Fatturazione elettronica verso gli Enti del SSN per l’acquisto di prodotti farmaceutici, nuovi chiarimenti in gazzetta

Sulla Gazzetta ufficiale del 29 dicembre 2017 è stato pubblicato il Decreto del Ministero Economia e Finanze (DMEF) del 20 dicembre 2017. Di concerto con il Ministero della Salute, si stabilisce che dal 1 gennaio 2018, nelle fatture elettroniche emesse e trasmesse mediante il Sistema di Interscambio (SDI) nei confronti degli enti del Servizio sanitario nazionale per acquisti di prodotti farmaceutici sia obbligatorio indicare le informazioni sul Codice di Autorizzazione all’immissione in commercio (AIC) e il corrispondente quantitativo.

Nello specifico, nel caso in cui la fattura elettronica nel formato FatturaPA sia riferita a prodotti farmaceutici, nel   blocco «DatiBeniServizi» (sezione 2.2)   del   tracciato   della   fattura elettronica, per ogni sezione «DettaglioLinee» (2.2.1) dovranno essere necessariamente riportate le seguenti informazioni:

a. «CodiceTipo» (sezione 2.2.1.3.1): AICFARMACO;

b. «CodiceValore» (sezione 2.2.1.3.2): codice di AIC, di 9 caratteri numerici, di cui il primo carattere assume i seguenti valori:

  • 0 = farmaco uso umano;
  • 1 = farmaco uso veterinario (con 5 per i vecchi prodotti);
  • 9 = parafarmaco uso umano o veterinario;
  • 8 = omeopatico uso umano o veterinario;
  • 7 = galenici e altri tipologie di prodotti

c. «UnitaMisura» (sezione 2.2.1.6): «Confezioni» o «Posologie» sono le unità di misura in cui è espresso il campo «Quantità»: identifica il numero di confezioni oppure il numero di unità posologiche.

d. «Quantità» (sezione 2.2.1.5): numero di confezioni o numero di posologie (unità posologiche) del prodotto farmaceutico identificato con il codice di AIC.

All’art. 3 viene fatto divieto agli enti del Servizio sanitario nazionale di effettuare pagamenti di corrispettivi di fatture emesse dalle imprese produttrici e/o distributrici di farmaci, che non riportino le informazioni predette nel tracciato XML trasmesso al Sistema di Interscambio.

Sempre dal 1 gennaio 2018 l’Agenzia italiana del farmaco (AIFA), per assolvere i propri compiti istituzionali, riceverà settimanalmente dalla Ragioneria generale dello Stato, attraverso i propri sistemi informativi, le fatture elettroniche nel formato XML, prive di allegati e dei dati relativi all’iscrizione all’albo professionale e a quelli bancari.

Per individuare le fatture, l’AIFA   fornisce   preventivamente   al   Ministero dell’Economia e delle Finanze un elenco contenente i codici fiscali e le partite IVA delle imprese produttrici e/o distributrici di farmaci e comunica per tempo ogni eventuale variazione o aggiornamento di tale elenco. La Ragioneria generale dello Stato e l’AIFA regoleranno mediante convenzione le modalità di accesso e le misure di sicurezza relative allo scambio dei dati, nel rispetto delle misure previste dal Provvedimento 2 luglio 2015, n. 393 del Garante per la protezione dei dati personali.
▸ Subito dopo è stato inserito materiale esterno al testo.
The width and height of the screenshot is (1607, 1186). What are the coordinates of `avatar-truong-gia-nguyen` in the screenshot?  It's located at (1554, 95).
L’AIFA si impegnerà, inoltre, ad utilizzare le informazioni presenti nelle fatture elettroniche messe a disposizione dal Ministero dell’economia e delle finanze esclusivamente per le finalità legate alle fatture elettroniche, nonché a trattare e conservare le stesse informazioni nel rispetto della normativa in vigore (articoli da 31 a 36 del decreto legislativo 30 giugno 2003, n. 196).

La Ragioneria generale dello Stato si impegnerà a trasmettere ad AIFA le fatture emesse dalle imprese produttrici e/o distributrici di farmaci nei confronti degli enti del settore sanitario per quanto concerne la fatturazione elettronica, nonché a trattare i dati personali contenuti nelle fatture elettroniche soltanto per svolgere le funzioni di interscambio previste dal decreto e per il tempo strettamente necessario al compimento delle stesse. Infine, resta in capo all’AIFA la totale responsabilità per eventuali danni materiali o patrimoniali, sia diretti sia indiretti, causati dall’utilizzo delle informazioni tratte dalle fatture elettroniche.